7. Storage Limitation
- Personal data will be retained for no longer than is necessary for the purposes for which it was collected or as required by law.
- Retention periods for different categories of personal data will be established and regularly reviewed and updated.
8. Security
- We will implement appropriate technical and organisational measures to ensure the security of personal data, including protection against unauthorised or unlawful processing and accidental loss, destruction, or damage.

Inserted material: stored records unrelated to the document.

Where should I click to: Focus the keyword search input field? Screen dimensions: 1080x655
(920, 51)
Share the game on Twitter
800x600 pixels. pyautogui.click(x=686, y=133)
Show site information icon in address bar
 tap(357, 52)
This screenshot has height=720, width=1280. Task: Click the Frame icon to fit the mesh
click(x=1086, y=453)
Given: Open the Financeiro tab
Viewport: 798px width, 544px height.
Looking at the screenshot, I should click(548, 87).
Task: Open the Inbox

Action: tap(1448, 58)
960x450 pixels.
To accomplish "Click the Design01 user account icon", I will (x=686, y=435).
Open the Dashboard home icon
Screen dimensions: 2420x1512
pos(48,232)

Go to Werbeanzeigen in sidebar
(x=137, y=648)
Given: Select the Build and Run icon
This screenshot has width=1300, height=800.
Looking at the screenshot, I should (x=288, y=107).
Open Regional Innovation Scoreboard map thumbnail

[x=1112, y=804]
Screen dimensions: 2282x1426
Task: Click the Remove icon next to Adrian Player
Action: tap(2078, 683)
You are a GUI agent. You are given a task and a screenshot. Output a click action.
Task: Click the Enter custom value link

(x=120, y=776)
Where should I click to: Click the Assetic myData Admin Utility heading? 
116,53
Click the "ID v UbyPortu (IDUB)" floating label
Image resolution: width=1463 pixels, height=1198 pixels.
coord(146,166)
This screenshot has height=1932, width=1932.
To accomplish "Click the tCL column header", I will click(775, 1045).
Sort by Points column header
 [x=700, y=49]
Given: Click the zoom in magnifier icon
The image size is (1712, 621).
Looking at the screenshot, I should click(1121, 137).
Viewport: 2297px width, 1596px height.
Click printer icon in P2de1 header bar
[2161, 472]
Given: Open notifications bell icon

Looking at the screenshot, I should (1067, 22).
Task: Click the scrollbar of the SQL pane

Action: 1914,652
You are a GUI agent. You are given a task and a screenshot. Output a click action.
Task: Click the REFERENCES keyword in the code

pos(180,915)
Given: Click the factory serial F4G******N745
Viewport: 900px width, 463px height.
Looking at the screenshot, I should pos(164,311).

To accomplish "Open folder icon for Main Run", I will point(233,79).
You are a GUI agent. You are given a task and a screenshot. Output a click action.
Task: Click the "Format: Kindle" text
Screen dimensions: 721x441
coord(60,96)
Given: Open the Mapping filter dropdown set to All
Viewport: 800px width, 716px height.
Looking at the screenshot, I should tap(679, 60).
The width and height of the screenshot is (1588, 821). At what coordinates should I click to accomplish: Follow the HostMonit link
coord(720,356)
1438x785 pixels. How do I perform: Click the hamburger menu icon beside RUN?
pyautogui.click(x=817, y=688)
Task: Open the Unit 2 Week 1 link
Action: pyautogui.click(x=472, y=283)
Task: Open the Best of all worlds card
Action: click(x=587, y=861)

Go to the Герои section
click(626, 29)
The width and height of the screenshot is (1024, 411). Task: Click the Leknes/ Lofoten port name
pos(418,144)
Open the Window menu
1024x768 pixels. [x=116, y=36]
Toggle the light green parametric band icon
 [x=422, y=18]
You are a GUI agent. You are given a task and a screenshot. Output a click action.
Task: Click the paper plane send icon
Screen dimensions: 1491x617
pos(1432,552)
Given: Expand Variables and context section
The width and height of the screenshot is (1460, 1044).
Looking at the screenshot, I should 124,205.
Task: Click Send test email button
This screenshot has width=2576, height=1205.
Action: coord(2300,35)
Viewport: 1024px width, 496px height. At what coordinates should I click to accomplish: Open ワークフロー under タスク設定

- Access to personal data will be restricted to authorised personnel who need it for the performance of their duties.
9. Data Transfer
- Personal data will only be transferred to third parties, including subcontractors and international recipients, in compliance with GDPR requirements.
- Adequate safeguards, such as standard contractual clauses or binding corporate rules, will be implemented for international transfers of personal data.
10. Data Subject Rights
- We will respect individuals’ rights under the GDPR, including the right to access, rectify, erase, restrict processing, object to processing, and data portability.
- Requests from data subjects to exercise their rights will be promptly acknowledged and responded to in accordance with applicable law.
11. Data Protection Impact Assessment (DPIA)
- We will conduct DPIAs for high-risk processing activities that may impact individuals’ privacy and data protection rights.
- Mitigation measures identified in DPIAs will be implemented to minimise risks to personal data.
12. Documentation and Accountability
- We will maintain comprehensive documentation of our data processing activities, including data processing agreements, data protection policies, and records of processing activities.
- A Data Protection Officer (DPO) will be designated, and personnel will receive appropriate training on GDPR compliance.
13. Compliance Monitoring and Review
- Compliance with this GDPR policy will be regularly monitored and reviewed to ensure ongoing adherence to data protection laws and regulations.
- This policy will be reviewed and updated as necessary to reflect changes in business practices or legal requirements.
14. Contact Information
For inquiries or concerns about our GDPR policy or data protection practices, please contact our Data Protection Officer (DPO) at daniella@penwrittenpost.co.uk.
This GDPR policy serves as a framework for Pen Written Post to ensure compliance with data protection laws and regulations governing its handwritten direct mail operations. All employees and stakeholders are expected to comply with this policy and support its implementation.